→ EXERCISE
Say how many lines in the records hold the word "screenshot", and give nothing but that number.

Saved data entries:
******

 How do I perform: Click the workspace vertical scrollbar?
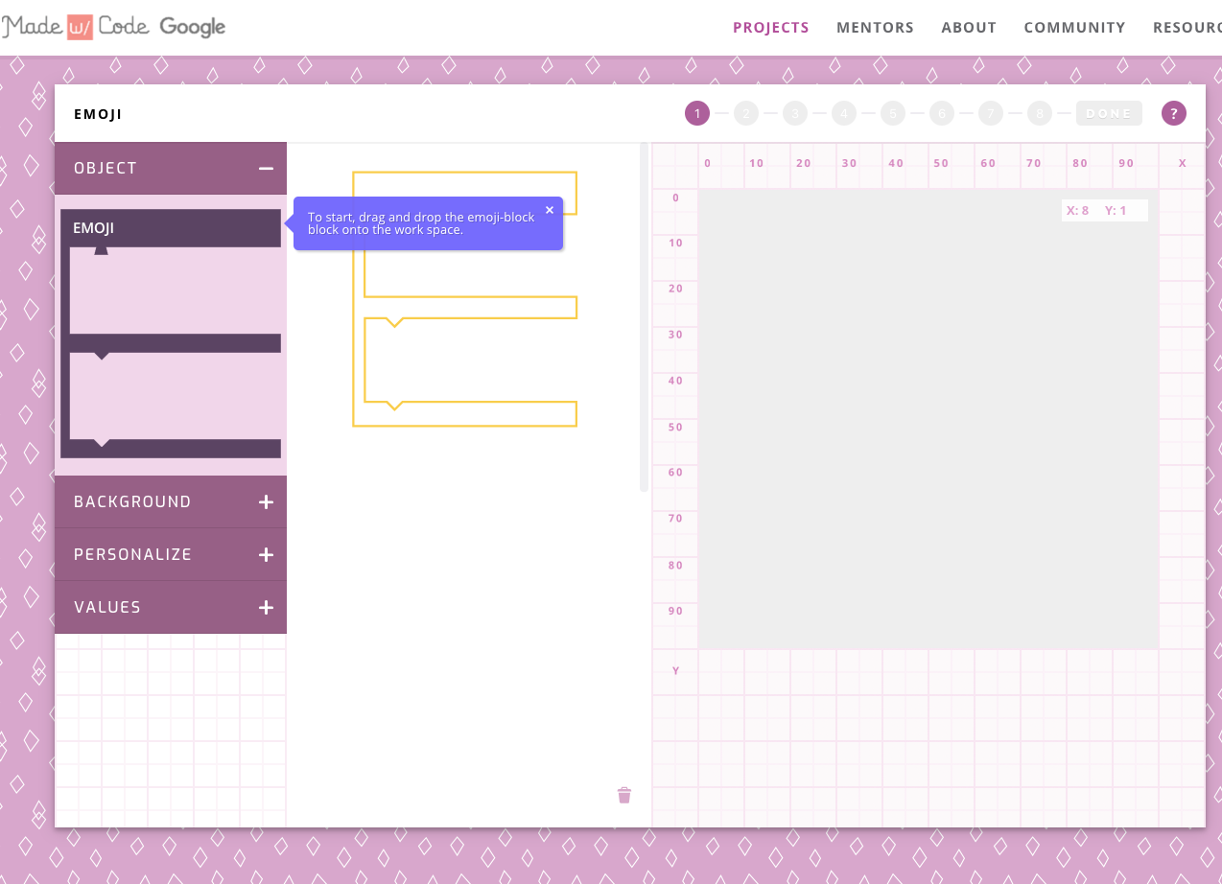(644, 316)
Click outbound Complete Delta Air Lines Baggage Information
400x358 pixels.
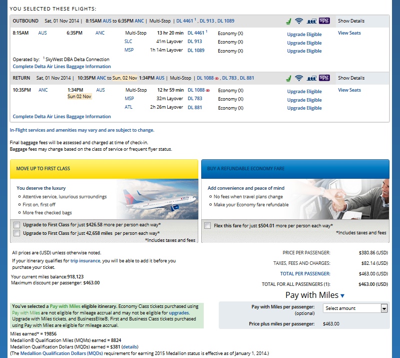tap(62, 66)
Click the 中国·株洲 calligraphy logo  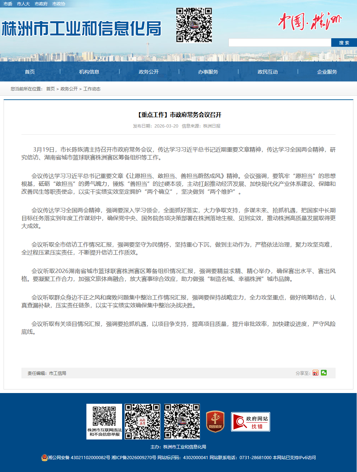tap(309, 21)
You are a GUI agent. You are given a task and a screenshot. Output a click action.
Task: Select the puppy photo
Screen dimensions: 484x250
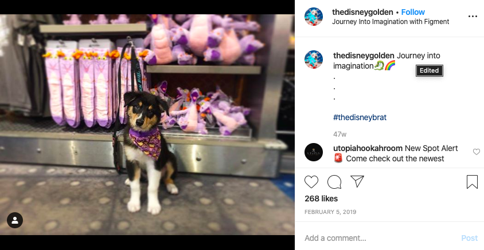point(147,125)

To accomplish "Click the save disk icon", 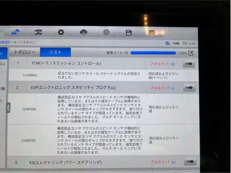I will (128, 33).
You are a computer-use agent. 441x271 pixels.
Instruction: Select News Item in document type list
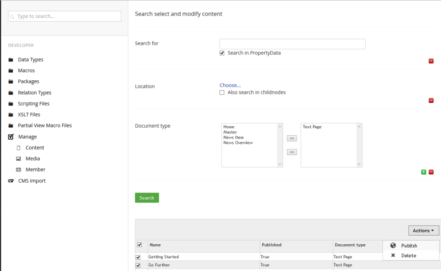[x=233, y=137]
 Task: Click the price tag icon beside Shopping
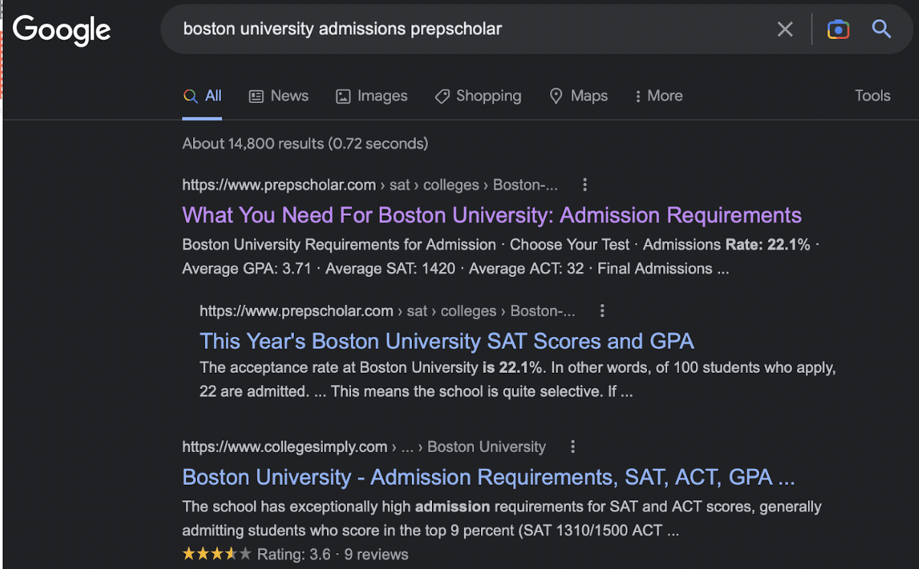tap(442, 96)
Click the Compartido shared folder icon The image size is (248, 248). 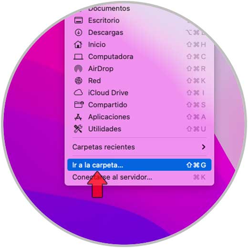click(x=79, y=104)
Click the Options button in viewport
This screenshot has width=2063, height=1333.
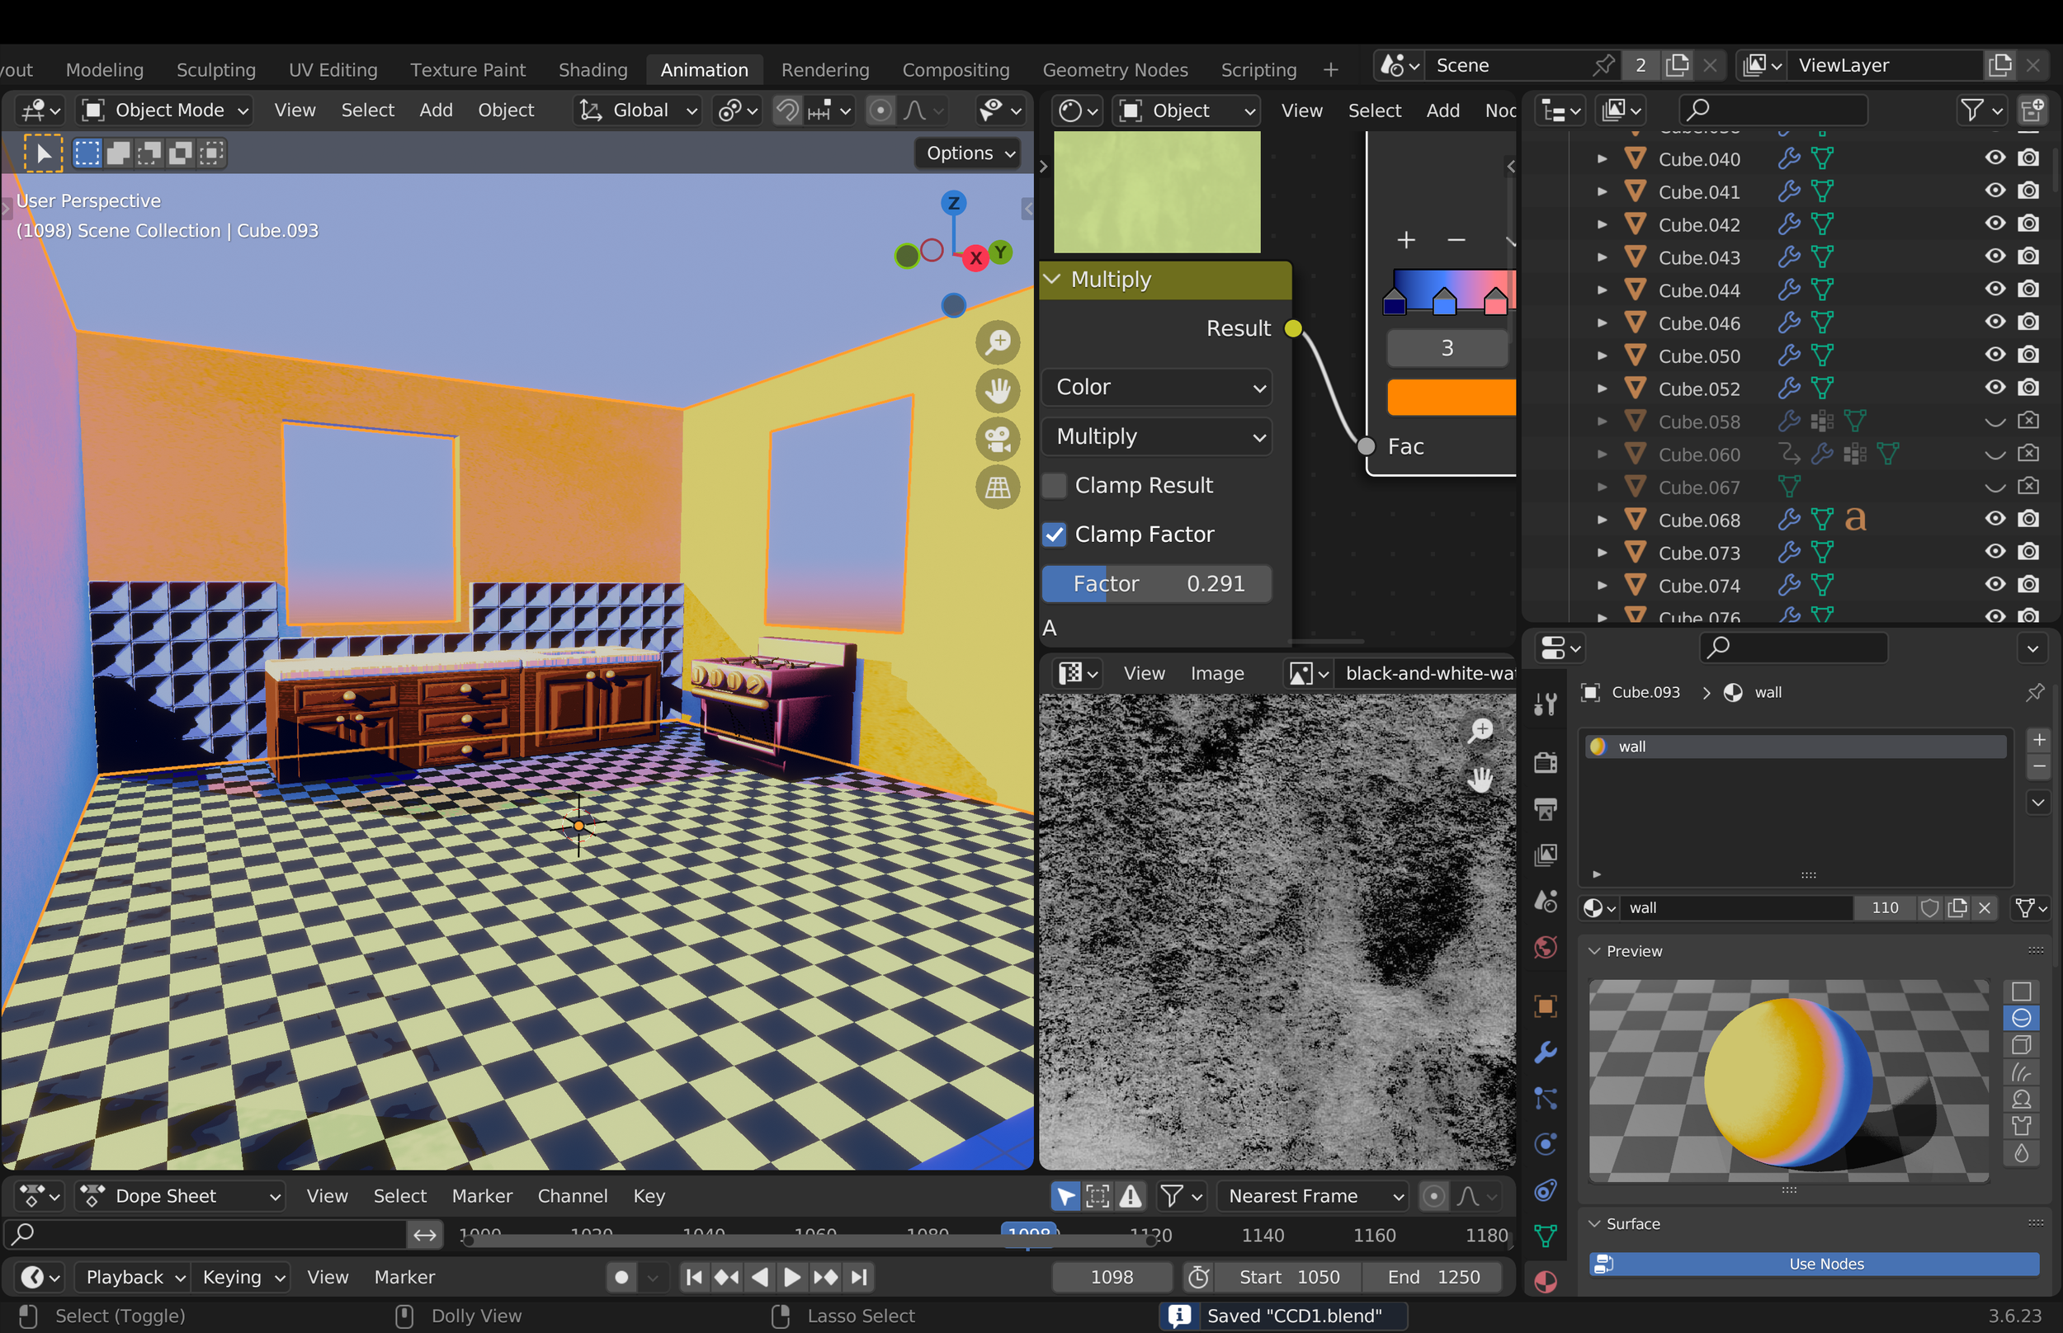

******

→ EXERCISE RESULT
2